» **REQUIRED WORK**: Give all of the data again exactly as written, omitting every image.

» **DATA TO USE**:
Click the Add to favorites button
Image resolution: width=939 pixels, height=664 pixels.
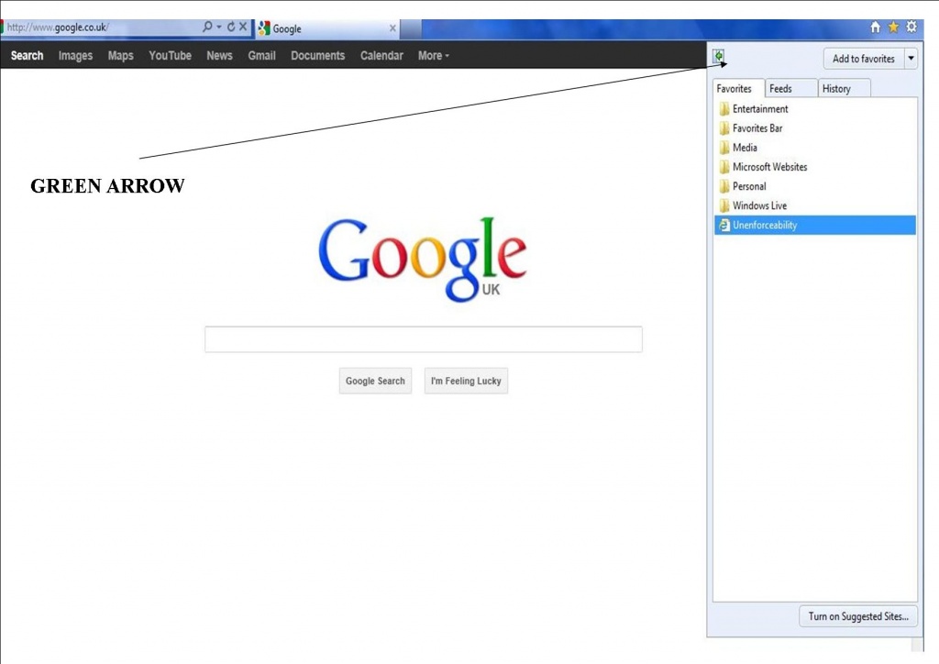click(863, 59)
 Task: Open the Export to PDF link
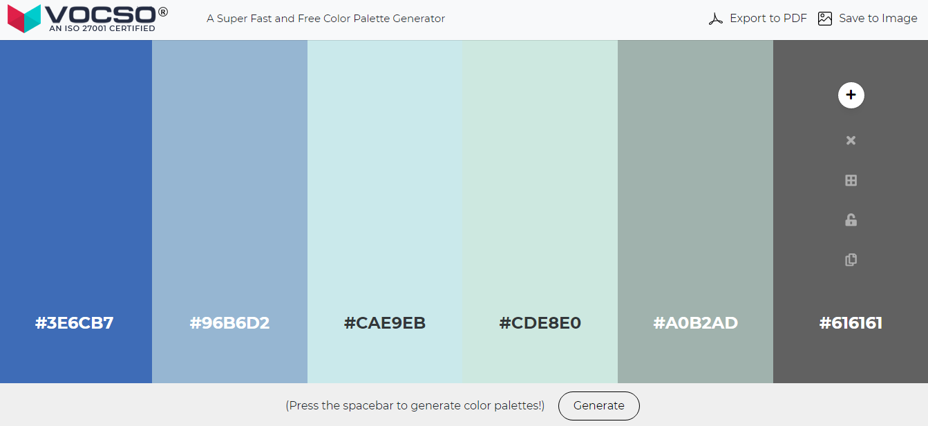pos(768,18)
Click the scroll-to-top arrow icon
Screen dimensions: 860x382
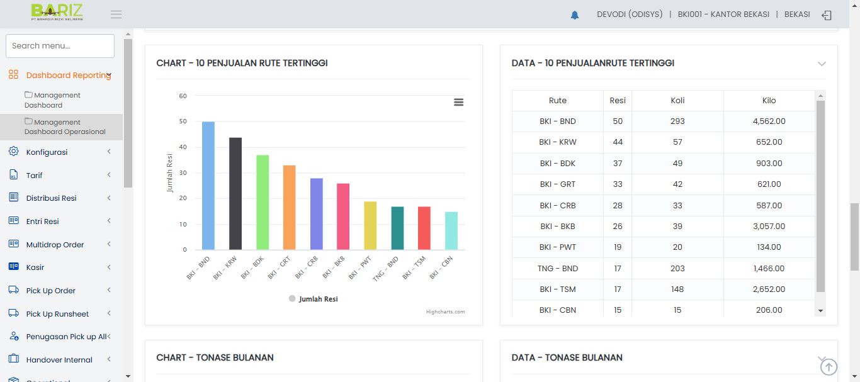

» **EXERCISE SOLUTION**:
Click the Add to favorites button
Image resolution: width=939 pixels, height=664 pixels.
click(863, 59)
 Task: Open the Export to PDF link
pos(768,18)
Click the scroll-to-top arrow icon
Screen dimensions: 860x382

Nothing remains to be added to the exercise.